In Poul Anderson's "Lodestar," Nicholas van Rijn refers to:
"'...Anglic language, Arabic numerals, metric units, whatever else kind of ics is useful...'"
-Poul Anderson, "Lodestar" IN Anderson, David Falkayn: Star Trader (Riverdale, NY, 2010), pp. 631-680 AT pp. 669-670.
People are likely to continue to measure metrically and to use Arabic (not Roman) numerals although, in another timeline, the Time Patrol uses post-Arabic numerals.
"Lodestar" is about two kinds of "ics," astrophysics and economics:
possible effects of a supernova;
inequalities in an interstellar economy.
Anderson ingeniously combines these two apparently unrelated issues:
for the physics, see here;
for the economics, see here.
5 comments:
Kaor, Paul!
And we do see Technic Civilization still using Hindu/Arabic numbers and the metric system. I have wondered what NON Hindu/Arabic numbers would LOOK like. And if non human ration races exist, they too would have numbers which are not likely to look like ours.
Sean
All symbol-sets are arbitrary to a degree; many cultures used letters to designate numbers (the Roman numerals) or stroke-marks -- we still do, sometimes, as a reckoning tool (four vertical marks and then a crossmark for groups of five).
The Babylonians had something roughly analogous to the positional system (which requires a symbol for "nothing") but it switched between base-ten and base-sixty at 60, and was otherwise not quite as handy and rather harder to learn.
That's why we use multiples or fractions of 12 and 60 for measurements of time, by the way -- they're ancient Egyptian (duodecimal, base-12) and Babylonian (sexagesimal, base-60).
Ancient Greek mathematics was extremely sophisticated, but it was derived from geometry rather than arithmetic.

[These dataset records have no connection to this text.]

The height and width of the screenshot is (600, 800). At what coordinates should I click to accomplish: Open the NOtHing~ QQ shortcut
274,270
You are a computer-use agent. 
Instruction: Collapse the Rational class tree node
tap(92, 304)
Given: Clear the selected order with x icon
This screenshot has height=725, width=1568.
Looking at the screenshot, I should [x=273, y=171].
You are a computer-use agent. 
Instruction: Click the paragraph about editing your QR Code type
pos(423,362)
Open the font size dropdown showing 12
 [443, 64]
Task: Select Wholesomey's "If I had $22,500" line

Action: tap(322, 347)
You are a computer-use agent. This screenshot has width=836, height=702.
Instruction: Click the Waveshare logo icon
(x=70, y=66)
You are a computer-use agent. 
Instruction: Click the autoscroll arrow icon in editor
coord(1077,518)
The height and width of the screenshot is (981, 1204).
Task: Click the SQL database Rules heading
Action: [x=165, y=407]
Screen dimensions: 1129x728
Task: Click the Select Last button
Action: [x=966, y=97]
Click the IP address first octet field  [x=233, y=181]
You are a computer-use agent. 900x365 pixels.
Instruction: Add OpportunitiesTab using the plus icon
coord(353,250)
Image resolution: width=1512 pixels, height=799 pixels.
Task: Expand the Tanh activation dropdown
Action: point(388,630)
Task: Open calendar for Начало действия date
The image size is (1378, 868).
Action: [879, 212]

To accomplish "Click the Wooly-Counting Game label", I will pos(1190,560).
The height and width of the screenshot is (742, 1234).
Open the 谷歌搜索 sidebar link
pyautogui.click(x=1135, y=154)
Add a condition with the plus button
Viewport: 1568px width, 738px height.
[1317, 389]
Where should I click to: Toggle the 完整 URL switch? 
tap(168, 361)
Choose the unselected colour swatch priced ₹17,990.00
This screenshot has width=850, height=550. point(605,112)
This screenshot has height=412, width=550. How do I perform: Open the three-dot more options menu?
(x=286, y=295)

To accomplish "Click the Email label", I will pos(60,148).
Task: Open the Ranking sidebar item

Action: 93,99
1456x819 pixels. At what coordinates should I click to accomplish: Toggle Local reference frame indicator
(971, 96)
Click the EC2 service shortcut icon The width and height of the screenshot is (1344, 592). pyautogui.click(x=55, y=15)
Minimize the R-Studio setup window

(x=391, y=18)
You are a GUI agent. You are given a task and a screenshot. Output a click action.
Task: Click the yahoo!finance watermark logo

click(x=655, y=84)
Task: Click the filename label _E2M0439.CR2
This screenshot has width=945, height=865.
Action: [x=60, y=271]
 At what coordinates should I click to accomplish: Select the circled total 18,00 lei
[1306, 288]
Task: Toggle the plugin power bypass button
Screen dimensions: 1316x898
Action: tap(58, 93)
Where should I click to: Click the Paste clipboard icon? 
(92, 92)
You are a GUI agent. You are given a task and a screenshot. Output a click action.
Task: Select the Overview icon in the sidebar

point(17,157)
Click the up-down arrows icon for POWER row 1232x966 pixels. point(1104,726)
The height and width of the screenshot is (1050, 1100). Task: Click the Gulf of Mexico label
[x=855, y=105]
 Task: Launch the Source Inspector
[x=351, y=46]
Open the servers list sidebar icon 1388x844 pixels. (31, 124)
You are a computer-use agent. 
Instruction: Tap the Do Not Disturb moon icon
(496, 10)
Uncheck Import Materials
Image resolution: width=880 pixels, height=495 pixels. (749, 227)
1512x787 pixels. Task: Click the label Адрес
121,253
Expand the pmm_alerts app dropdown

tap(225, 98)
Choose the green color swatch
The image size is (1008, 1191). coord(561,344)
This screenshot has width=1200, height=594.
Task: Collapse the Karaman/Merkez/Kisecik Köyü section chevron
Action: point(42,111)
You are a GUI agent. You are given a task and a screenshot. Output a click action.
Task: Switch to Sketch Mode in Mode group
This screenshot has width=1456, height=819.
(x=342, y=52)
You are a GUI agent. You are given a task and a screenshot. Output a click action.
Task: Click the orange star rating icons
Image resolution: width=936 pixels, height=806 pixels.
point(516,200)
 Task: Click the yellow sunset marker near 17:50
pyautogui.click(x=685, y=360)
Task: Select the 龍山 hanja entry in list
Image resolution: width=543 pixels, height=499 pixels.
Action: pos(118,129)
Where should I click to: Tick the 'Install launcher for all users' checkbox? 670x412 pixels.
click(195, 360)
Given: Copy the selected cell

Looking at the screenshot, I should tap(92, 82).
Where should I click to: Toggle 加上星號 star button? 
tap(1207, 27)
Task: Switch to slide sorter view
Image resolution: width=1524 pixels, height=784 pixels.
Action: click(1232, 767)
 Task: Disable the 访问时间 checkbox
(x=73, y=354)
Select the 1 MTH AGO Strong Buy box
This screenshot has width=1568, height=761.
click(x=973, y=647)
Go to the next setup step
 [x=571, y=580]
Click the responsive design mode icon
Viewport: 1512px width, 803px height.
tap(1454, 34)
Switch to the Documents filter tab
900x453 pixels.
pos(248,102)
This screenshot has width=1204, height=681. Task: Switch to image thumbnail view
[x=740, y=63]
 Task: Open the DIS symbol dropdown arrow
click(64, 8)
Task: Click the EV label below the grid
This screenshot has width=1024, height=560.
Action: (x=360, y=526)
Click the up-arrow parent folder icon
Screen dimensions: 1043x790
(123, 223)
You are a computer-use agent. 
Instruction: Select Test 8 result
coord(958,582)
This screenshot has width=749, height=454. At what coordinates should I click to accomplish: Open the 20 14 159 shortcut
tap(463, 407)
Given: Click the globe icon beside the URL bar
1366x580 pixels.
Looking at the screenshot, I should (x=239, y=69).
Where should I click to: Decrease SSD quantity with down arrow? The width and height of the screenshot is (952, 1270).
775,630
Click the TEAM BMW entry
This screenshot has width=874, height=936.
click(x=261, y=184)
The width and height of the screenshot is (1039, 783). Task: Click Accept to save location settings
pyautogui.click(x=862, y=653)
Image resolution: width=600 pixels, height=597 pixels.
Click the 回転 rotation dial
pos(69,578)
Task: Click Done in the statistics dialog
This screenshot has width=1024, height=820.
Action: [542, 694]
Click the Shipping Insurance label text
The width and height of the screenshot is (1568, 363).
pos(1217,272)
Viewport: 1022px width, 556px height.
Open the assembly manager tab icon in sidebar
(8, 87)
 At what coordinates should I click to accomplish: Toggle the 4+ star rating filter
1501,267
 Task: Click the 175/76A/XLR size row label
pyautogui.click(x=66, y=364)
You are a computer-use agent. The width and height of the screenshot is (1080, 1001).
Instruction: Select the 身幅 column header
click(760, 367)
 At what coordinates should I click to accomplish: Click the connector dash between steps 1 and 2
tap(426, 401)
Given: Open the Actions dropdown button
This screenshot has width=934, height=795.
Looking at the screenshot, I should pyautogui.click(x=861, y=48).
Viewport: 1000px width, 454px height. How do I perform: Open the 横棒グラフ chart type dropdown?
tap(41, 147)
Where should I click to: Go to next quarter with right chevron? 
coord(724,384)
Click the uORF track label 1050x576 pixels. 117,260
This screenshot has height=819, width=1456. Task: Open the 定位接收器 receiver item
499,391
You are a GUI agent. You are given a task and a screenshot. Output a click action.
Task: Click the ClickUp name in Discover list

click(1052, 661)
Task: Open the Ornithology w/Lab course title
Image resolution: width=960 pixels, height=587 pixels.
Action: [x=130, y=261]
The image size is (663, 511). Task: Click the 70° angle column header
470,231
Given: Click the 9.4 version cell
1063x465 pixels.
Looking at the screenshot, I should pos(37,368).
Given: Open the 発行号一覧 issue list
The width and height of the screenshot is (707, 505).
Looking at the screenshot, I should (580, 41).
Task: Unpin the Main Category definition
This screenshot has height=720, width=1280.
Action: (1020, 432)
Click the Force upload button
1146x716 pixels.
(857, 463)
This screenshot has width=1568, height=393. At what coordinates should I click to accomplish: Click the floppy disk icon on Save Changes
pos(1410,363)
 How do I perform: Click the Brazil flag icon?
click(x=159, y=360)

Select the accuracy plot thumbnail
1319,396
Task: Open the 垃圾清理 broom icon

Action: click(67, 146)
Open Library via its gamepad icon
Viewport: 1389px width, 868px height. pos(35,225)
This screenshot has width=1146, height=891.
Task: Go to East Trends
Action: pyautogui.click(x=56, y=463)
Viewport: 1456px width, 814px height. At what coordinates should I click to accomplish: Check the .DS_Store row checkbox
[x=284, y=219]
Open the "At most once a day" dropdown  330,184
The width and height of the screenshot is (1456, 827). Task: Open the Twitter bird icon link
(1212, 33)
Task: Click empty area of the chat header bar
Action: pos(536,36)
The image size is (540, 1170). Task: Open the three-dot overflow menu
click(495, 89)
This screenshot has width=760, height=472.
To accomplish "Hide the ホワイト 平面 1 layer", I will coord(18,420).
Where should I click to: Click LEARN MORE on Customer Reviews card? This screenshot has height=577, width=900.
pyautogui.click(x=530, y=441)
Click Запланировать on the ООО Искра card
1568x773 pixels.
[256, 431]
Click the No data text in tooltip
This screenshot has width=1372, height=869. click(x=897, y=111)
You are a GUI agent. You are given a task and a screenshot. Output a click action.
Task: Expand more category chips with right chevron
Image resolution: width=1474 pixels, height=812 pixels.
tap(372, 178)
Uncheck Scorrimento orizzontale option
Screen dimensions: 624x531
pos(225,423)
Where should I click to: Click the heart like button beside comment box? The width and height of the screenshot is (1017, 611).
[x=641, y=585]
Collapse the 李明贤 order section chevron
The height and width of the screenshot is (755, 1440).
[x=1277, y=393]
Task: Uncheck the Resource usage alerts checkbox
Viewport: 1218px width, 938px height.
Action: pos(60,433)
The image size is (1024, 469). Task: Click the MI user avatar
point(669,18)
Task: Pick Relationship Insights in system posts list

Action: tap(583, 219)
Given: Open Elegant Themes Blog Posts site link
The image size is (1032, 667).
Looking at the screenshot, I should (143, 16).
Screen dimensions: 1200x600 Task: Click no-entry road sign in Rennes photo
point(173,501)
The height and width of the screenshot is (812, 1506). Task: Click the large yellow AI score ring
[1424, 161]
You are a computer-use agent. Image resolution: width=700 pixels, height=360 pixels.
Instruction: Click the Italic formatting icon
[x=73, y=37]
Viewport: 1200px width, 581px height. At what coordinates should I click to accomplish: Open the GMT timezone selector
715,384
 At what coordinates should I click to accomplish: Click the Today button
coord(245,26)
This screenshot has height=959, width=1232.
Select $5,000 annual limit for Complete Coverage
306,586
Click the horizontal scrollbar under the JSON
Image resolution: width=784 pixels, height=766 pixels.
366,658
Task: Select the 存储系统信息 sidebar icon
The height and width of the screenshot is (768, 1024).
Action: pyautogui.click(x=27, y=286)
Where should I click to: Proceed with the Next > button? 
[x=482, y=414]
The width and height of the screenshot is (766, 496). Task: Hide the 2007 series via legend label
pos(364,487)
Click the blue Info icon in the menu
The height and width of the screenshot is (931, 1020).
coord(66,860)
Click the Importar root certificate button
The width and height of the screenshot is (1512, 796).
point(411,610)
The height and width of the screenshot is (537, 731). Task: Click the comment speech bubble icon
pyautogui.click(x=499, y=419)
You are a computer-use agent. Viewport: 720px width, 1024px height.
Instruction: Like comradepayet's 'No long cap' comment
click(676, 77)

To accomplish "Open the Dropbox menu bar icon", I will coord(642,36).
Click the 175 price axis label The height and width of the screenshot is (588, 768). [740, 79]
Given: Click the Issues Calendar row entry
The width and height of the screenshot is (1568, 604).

Incidentally, Archimedes of Syracuse, the great mathematician and engineer, seems to have invented calculus or come very close to it 2000 years before Newton, sort of as an offhand thought-experiment, as revealed by a recently-discovered lost text of his work.
He did it by using geometric proofs, using line-drawing approximations, though. Greek didn't have the symbolic vocabulary necessary to do it algebraically, but Archimedes was coming at it as a method of calculating the volumes of objects with curved surfaces, which is the same way Newton and Leibniz did.
I somehow missed out on calculus at school but realize that I am basically referring to it when I discuss time and "time travel." Someone told me that we are traveling through time at the rate of sixty seconds per minute. No, we are not. A rate needs two sets of units, e.g., mph, whereas 60 seconds = 1 minute.
Nor do I travel at the rate of twelve inches per foot from the soles of my feet to the crown of my head. Instead, I extend through space, endure through time and move through space over time. This may seem obvious but it is necessary to clarify such issues, e.g., when discussing THE TIME MACHINE.
Dear Mr. Stirling,
Very interesting, these comments of yours. One conclusion I drew is that what we call "arithmetic" may not have been truly practical till the adoption of Hindu/Arabic numbers.
And I have seen speculations by various writers that one means of humans and non humans learning to understand each other would be by means of arithmetic. Some kind of arbitrary symbol would be used: such a I * I = II. That is 1 + 1 = 2.